MANAGING CONFLICT
This week we read and
learned about different kinds of contention and conflict and how to handle
them. We read in the book The Seven
Principles for Making Marriage Work by John M. Gottman about the two types
of marital conflict and how to solve solvable problems. The two types of
conflict involve perpetual and solvable problems. Dr. Gottman says that
perpetual problems are ones that have been on-going and take longer to solve, while
solvable problems are the ones that have recently started and they are easier
to tackle head on. The book offers several exercises that you can complete in
order to see which of these categories your marital problems fall into. Then in
the next chapter, he offers suggestions on how to solve the solvable problems.

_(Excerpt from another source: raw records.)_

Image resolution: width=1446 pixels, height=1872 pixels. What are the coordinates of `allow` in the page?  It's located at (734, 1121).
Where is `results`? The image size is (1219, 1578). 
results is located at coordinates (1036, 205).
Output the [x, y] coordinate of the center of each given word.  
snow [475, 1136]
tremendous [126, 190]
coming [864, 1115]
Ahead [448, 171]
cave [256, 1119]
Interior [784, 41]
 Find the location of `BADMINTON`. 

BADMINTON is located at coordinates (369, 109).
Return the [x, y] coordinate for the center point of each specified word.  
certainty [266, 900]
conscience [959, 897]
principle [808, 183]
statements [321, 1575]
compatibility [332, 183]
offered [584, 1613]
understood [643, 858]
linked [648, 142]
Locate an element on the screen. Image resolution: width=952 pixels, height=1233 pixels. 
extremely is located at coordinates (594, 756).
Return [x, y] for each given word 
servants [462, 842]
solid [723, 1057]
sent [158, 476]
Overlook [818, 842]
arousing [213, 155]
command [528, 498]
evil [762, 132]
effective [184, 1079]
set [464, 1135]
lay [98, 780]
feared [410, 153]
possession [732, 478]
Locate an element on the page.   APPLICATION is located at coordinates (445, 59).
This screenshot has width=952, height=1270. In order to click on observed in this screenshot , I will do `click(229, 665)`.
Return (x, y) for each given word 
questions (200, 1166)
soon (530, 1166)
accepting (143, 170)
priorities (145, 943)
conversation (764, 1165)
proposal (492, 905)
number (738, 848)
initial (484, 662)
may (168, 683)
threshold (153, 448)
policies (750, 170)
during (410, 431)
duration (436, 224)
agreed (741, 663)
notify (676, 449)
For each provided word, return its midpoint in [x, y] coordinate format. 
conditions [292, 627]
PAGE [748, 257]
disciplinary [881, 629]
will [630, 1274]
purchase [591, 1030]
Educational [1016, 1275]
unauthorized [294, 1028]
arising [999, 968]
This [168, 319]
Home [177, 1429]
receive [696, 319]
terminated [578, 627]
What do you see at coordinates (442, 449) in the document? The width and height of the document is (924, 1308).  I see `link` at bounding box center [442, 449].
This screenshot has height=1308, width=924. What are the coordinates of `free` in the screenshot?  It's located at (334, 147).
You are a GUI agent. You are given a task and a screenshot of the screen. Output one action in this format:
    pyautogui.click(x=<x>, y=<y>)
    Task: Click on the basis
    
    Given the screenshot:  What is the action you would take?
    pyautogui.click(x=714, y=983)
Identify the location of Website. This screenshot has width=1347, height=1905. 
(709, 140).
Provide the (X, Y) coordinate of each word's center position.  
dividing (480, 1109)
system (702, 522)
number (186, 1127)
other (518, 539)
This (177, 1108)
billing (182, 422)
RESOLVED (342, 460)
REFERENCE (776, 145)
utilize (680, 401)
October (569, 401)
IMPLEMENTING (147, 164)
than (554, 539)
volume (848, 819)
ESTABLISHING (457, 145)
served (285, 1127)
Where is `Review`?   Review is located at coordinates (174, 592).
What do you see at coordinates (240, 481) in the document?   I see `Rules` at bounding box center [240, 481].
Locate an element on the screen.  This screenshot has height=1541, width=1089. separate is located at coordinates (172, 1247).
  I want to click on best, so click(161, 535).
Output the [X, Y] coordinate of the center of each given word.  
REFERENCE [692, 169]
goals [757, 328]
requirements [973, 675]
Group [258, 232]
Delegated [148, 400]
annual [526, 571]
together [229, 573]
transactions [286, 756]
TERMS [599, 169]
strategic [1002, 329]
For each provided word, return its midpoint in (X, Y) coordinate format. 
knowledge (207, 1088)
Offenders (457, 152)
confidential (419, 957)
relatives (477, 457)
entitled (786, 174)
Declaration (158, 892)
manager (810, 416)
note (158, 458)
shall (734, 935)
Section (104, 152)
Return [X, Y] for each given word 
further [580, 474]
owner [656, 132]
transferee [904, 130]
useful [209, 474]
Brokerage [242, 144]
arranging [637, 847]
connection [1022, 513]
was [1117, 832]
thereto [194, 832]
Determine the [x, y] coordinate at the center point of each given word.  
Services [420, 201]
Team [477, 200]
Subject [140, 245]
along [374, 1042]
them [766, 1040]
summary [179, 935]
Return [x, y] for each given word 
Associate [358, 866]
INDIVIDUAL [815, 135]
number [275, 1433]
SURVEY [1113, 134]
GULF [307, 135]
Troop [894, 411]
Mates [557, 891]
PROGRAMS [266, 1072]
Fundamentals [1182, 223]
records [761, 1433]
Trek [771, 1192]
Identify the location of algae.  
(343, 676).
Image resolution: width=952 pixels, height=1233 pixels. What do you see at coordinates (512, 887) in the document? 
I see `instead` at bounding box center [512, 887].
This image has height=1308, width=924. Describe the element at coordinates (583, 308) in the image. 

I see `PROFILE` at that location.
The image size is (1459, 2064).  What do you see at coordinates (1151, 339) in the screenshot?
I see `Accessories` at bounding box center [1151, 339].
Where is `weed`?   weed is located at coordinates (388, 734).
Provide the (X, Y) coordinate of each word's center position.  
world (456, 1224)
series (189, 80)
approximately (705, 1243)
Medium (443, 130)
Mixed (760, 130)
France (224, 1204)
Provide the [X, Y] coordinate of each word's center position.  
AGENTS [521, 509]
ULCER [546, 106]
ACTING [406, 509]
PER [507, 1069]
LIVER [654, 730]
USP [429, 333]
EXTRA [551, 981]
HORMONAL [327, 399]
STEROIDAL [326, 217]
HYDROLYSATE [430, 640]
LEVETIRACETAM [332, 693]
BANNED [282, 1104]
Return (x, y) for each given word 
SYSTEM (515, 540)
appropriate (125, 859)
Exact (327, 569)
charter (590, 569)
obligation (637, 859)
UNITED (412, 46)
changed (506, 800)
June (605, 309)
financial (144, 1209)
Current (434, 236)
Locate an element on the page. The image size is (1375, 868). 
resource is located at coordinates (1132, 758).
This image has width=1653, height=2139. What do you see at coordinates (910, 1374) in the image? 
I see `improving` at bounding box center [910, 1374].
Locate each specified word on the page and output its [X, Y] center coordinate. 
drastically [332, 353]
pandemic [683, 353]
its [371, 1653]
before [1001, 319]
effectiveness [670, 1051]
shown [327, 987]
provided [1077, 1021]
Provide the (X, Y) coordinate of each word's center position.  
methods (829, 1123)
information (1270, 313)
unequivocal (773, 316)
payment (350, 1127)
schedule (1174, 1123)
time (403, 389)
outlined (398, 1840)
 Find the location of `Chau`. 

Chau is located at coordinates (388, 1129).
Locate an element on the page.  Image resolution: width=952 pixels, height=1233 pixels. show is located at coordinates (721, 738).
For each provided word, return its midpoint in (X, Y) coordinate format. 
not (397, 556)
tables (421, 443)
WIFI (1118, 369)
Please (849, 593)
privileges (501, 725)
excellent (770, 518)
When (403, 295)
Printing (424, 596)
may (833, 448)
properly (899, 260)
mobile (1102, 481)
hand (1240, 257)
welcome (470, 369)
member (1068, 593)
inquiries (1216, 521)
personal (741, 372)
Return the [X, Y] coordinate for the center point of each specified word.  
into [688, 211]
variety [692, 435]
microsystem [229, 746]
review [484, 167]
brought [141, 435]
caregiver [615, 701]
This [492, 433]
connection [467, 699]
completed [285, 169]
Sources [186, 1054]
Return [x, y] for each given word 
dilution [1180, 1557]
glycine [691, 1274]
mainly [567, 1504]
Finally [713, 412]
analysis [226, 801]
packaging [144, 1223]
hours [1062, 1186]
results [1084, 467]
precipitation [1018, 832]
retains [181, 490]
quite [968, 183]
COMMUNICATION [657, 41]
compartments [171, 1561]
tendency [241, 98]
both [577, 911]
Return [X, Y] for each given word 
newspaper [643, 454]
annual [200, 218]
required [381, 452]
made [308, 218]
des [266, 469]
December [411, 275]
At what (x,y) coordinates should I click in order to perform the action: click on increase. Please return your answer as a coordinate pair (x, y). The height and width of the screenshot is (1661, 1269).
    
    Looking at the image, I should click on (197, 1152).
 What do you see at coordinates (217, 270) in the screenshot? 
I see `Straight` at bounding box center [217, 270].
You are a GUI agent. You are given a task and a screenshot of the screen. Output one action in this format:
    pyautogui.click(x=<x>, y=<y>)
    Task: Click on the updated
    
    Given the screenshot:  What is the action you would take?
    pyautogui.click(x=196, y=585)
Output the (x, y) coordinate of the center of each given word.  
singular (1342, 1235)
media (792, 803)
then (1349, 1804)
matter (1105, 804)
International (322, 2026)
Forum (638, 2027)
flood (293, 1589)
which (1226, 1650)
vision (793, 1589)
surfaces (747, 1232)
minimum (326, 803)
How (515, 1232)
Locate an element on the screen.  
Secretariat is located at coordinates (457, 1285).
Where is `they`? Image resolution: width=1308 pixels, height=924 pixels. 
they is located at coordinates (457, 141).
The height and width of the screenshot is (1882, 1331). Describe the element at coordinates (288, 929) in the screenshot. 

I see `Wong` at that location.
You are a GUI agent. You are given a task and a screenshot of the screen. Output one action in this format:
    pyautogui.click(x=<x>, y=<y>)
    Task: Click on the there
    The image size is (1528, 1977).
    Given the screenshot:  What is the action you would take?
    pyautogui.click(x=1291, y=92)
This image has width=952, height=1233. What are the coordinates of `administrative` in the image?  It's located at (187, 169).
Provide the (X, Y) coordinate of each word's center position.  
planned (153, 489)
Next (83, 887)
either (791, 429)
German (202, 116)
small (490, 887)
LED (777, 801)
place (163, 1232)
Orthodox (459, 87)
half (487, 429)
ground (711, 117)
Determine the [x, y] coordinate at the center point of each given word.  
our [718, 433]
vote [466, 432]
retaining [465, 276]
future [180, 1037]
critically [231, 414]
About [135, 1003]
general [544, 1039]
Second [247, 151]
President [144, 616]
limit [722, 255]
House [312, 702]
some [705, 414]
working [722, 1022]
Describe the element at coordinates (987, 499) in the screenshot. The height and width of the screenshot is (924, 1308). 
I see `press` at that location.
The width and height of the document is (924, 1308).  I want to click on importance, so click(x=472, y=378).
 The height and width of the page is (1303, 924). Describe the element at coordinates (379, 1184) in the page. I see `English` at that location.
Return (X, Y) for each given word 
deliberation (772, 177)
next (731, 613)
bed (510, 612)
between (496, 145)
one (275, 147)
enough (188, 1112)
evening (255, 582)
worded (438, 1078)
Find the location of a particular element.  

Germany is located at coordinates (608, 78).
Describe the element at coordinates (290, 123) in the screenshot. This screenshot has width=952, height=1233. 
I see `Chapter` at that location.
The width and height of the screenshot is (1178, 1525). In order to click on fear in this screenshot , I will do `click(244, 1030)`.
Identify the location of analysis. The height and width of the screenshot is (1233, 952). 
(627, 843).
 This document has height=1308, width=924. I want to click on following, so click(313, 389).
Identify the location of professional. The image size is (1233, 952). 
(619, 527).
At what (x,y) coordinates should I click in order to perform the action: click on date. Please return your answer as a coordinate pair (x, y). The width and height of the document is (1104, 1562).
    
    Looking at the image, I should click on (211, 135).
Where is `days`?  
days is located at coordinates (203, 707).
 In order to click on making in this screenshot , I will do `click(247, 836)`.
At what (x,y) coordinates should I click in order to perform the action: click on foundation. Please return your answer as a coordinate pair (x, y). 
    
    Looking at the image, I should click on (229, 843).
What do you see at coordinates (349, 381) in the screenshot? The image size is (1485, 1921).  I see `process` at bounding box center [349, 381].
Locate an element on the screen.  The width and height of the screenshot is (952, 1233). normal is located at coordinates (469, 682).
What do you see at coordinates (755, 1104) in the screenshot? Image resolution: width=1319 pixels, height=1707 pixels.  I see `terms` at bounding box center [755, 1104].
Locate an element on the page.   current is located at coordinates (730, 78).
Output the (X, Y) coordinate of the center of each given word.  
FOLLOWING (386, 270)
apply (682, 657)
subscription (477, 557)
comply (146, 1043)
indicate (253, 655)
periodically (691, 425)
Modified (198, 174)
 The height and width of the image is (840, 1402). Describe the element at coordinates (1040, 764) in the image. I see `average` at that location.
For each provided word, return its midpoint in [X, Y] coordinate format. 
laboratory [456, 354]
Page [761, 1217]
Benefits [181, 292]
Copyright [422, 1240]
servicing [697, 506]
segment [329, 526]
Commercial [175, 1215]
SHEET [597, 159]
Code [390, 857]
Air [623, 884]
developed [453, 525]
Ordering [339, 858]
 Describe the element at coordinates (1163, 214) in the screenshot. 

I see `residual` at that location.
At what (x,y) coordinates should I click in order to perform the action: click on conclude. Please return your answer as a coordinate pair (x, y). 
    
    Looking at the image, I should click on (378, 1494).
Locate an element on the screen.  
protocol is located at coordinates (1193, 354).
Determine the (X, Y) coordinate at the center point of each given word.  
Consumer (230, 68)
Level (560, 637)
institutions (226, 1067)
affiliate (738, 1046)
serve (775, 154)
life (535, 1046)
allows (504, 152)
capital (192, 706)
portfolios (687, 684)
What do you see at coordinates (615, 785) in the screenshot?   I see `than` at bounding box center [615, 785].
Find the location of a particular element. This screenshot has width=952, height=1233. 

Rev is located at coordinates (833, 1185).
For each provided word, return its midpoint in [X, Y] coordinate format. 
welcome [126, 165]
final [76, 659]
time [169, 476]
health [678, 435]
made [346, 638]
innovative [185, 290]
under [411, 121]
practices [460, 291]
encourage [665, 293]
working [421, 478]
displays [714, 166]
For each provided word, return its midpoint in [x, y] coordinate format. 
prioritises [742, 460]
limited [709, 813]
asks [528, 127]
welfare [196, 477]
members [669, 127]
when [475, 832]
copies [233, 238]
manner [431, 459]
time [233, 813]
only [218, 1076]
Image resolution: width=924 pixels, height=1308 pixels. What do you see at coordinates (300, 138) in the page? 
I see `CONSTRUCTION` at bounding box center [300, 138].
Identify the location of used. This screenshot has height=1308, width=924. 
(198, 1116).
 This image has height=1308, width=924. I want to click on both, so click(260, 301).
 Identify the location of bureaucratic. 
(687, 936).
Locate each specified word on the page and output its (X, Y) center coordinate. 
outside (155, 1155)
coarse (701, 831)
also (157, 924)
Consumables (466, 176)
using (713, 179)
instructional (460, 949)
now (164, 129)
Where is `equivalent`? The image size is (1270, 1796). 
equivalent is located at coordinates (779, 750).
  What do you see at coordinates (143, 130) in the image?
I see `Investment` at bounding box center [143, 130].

It includes the following steps: soften your start-up, learn to make and
receive repair attempts, soothe yourself and each other, compromise, and
process any grievances so that they don’t linger. These steps will help you to
solve any problems that you have and help you to have a happier marriage.
Satan
doesn’t want us to resolve our marital conflicts. In a talk given by Elder Lynn
G. Robbins of the seventy titled Agency
and Anger, he states that, “The family is…Satan’s primary target. He is
waging war on the family. One of his schemes is the subtle and cunning way he
has of sneaking behind enemy lines and entering our very homes and lives. He
damages and often destroys families within the walls of their own homes. His
strategy is to stir up anger between family members. Satan is the “father of
contention, and he stirreth up the hearts of men to contend with anger, one
with another” (3 Ne. 11:29; emphasis added). The verb stir sounds like a recipe
for disaster: Put tempers on medium heat, stir in a few choice words, and bring
to a boil; continue stirring until thick; cool off; let feelings chill for
several days; serve cold; lots of leftovers.” We need to be aware of this and
do our best to resolve conflicts before they get out of hand.
In the book Drawing Heaven into Your Marriage by H.
Wallace Goddard, he offers a way to do that by saying, “John Gottman’s research
on marriage shows that partners who exchange equal numbers of positives and
negatives are not those who are happily married. Though it may sound like a
50-50 relationship, they are at high risk of divorce. In contrast, the best
indicator that a relationship would be loving and enduring was five positives for
each negative! Rather than act as a careful investor, happy marriage partners
throw open the doors of the storehouse and give kindness, help, and goodness.”
We must act out of love for our partner.